===== Available data

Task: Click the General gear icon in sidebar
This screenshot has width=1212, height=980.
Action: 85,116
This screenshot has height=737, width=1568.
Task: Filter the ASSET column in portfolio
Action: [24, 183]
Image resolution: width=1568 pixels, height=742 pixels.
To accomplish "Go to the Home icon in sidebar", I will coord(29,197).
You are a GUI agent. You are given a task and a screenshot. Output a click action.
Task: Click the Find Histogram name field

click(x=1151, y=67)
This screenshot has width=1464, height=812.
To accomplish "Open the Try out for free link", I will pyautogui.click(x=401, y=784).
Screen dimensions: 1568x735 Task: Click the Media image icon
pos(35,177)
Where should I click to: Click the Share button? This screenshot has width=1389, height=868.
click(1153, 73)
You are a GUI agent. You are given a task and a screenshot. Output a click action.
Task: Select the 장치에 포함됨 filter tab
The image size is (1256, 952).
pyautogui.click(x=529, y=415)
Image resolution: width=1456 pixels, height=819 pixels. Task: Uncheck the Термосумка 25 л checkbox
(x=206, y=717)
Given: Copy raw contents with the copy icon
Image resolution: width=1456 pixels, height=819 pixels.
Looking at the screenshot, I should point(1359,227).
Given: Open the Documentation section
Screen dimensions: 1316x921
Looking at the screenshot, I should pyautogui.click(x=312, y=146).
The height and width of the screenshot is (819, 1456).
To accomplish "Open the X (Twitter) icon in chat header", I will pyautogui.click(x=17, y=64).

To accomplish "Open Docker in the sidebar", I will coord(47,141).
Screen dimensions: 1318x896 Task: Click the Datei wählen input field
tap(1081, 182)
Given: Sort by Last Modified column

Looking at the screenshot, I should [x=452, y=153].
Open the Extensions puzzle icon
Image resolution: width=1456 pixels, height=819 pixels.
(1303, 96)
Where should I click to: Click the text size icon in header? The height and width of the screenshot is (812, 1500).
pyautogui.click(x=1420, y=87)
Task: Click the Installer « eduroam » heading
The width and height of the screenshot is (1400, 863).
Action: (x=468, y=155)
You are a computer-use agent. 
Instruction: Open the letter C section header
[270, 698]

==========

From the data, collect all lines where the string "coord" appears.

To accomplish "Go to the Home icon in sidebar", I will coord(29,197).
To accomplish "Open Docker in the sidebar", I will coord(47,141).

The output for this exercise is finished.